§ **TEXT SEGMENT**:
════════

The menstruum process is a process for the formation of tungsten carbide within a melt of auxiliary metals. The process requires the addition of external energy which often is supplied by the use of inductive coils. For a more detailed description of the menstruum process reference is made to Eloff,

Production of Metal Carbides, 7 Metals Handbook, Ninth Edition 156-159 (1984) , incorporated herein by reference.

The alumino thermit process is a self sustaining reaction in which macrocrystalline tungsten carbide is produced from a blend of tungsten ore concentrates. The blend contains at least 55 weight percent tungsten, and more preferably, at least 57 weight percent tungsten. Preferably, the individual tungsten sources constituting the blend also each contains greater than 55 weight percent tungsten. In addition, the blend contains less than or equal to 0.03 weight percent Ti, 0.03 weight percent Ta and 0.03 weight percent Nb. Preferably, the blend of tungsten ore concentrates contains both wolframite and scheelite ore concentrates.

More particularly, macrocrystalline tungsten carbide is produced by the steps of: (1) providing a reaction charge constituted of the foregoing blend of tungsten ore concentrates, calcium carbide, metallic aluminum, up to 0.43 kilograms of iron oxide per kilogram of tungsten in the charge, and 0.04 to 0.31 kilograms of metallic iron per kilogram of tungsten in the charge;

(2) proportioning the reaction charge to provide, upon ignition, a self-sustaining exothermic reaction to develop a calculated operating temperature within the charge of about 4372° to about 4500°F with production of a crystal mass of crystalline tungsten monocarbide containing residual calcium carbide and metallic aluminum in amounts providing a reducing condition at the end of the reaction;

(3) disposing a first portion of the reaction charge in a kiln and igniting it;

(4) progressively feeding the rest of said reaction charge into the kiln at a rate to maintain a continuous substantially smooth reaction;

(5) separating the crystal mass from the slag products of the reaction; and

(6) recovering crystalline tungsten monocarbide from the crystal mass.

In an alternate embodiment of this process, a heater charge of metallic aluminum, iron oxide and calcium carbide may be placed in the kiln and ignited prior to introducing the reaction charge.

For a more detailed understanding of the production of macrocrystalline tungsten carbide reference is made to United States Patent Nos. 3,379,503 and 4,834,963 assigned to Kennametal Inc. and incorporated herein by reference.

════════

§ **DATA EXCERPT**:
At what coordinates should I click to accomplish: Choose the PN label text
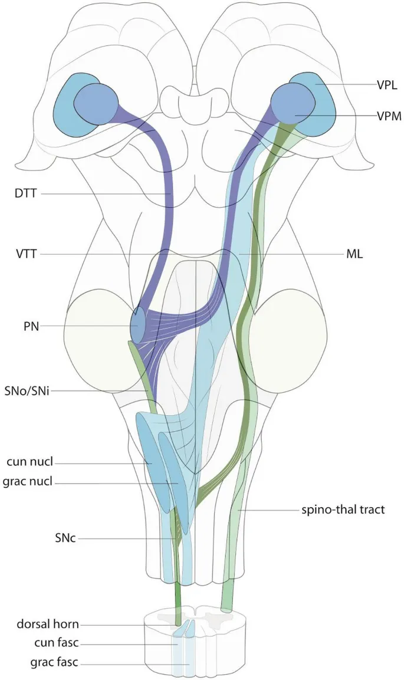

════════

§ **WRITTEN INSTRUCTION**:
In the tungsten carbide text, what reason is given for the rate at which the rest of the reaction charge is fed into the kiln after the first portion is ignited? Rely only on the tungsten carbide text.

§ **WRITTEN SOLUTION**:
The remaining reaction charge is fed into the kiln progressively, at a rate chosen to keep the reaction continuous and substantially smooth.